Pengadilan Tinggi Delhi pada hari Selasa mengatakan bahwa korban pelecehan seksual di bawah umur berhak atas tiga jenis kompensasi berdasarkan Undang-Undang Perlindungan Anak dari Pelanggaran Seksual (POCSO) – kompensasi sementara berdasarkan Prosedur Operasi Standar (SOP) 2018 yang ada. Pengadilan Khusus untuk mengadili kasus-kasus tersebut dan penyelesaian akhir dari Pengadilan Khusus.
Otoritas Layanan Hukum Negara Bagian Delhi (DSLSA) telah diarahkan oleh Otoritas Layanan Hukum Negara Bagian Delhi (DSLSA) untuk merumuskan protokol yang memungkinkan pelaku kejahatan seks anak menghapus data biometrik mereka setelah mereka dewasa.
Ini adalah bagian dari perintah yang disahkan oleh hakim divisi yang terdiri dari Hakim Rajiv Shakdher dan Amit Bansal saat mendengarkan Litigasi Kepentingan Umum (PIL) pada hari Selasa.
Untuk pendistribusian kompensasi, dokumen seperti kartu Aadhaar dan akta kelahiran penyintas sudah cukup untuk identitas korban dan setelah penyerahan dokumen tersebut, “DLSA (Otoritas Layanan Hukum Distrik) terkait”, kata pengadilan. , dengan bantuan Petugas Investigasi (IO), berusaha menyelesaikan verifikasi dokumen yang diserahkan dalam waktu dua minggu sejak tanggal penyerahan dokumen tersebut”.
Setelah diverifikasi dan mengeluarkan sertifikat yang mengkonfirmasi verifikasi tersebut, hakim memerintahkan bahwa “DLSA terkait harus memastikan bahwa tidak ada keberatan lebih lanjut mengenai yurisdiksi untuk mengeluarkan kompensasi ke rekening bank korban yang dirugikan”. Artinya, penyintas pelecehan seksual terhadap anak tidak perlu menunggu verifikasi dokumen berulang kali setiap kali menerima kompensasi.
Pengadilan mengarahkan wakil komisaris polisi di yurisdiksi tersebut untuk memberikan jaminan tanpa penundaan. “Komisaris Polisi akan mengeluarkan instruksi tetap kepada semua formasi lapangan,” tambah pengadilan.
Pengadilan juga mengarahkan DSLSA mengenai protokol data biometrik dan pengamanan sebelum pencairan kompensasi.

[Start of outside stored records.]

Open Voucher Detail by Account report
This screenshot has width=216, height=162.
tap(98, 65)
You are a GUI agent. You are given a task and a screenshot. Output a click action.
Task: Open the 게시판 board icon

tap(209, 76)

Oleh karena itu, pengadilan memerintahkan agar data biometrik harus disimpan dan dikirimkan hanya dalam bentuk terenkripsi, bahwa penyedia layanan tidak boleh memiliki akses ke data biometrik yang didekripsi, dan kunci digital atau yang didekripsi harus disimpan terpisah dari data biometrik.
“Protokol yang diterapkan oleh DSLSA memberikan fleksibilitas kepada korban untuk menghapus catatan biometriknya setelah mencapai mayoritas berdasarkan rezim hukum yang ada,” perintah hakim kepada DSLSA.
Majelis hakim mengarahkan Panitera Jenderal Pengadilan Tinggi Delhi untuk memberi tahu DLSA terkait segera setelah mengeluarkan pengadilan khusus yang dibentuk berdasarkan Undang-Undang POCSO. perintah tersebut, dengan mengirimkan salinan perintah tersebut secara fisik dan melalui email resmi pembaca pengadilan yang ditunjuk.
“Pengadilan Khusus harus memastikan bahwa laporan penilaian dampak korban umumnya diajukan oleh IO dalam waktu dua minggu,” tambah pengadilan.
“Panitera Jenderal harus memastikan bahwa surat edaran diambil, dimana lampiran pada SOP 2018 akan menjadi perhatian semua pihak terkait, yaitu, Pengadilan Khusus, DLSA terkait dan petugas yang mengelola Pengadilan Khusus… serta, DSLSA akan mengeluarkan. Sebuah surat edaran untuk memberitahukan kepada DLSA terkait tentang perintah yang dikeluarkan melalui keputusan instan,” perintah pengadilan.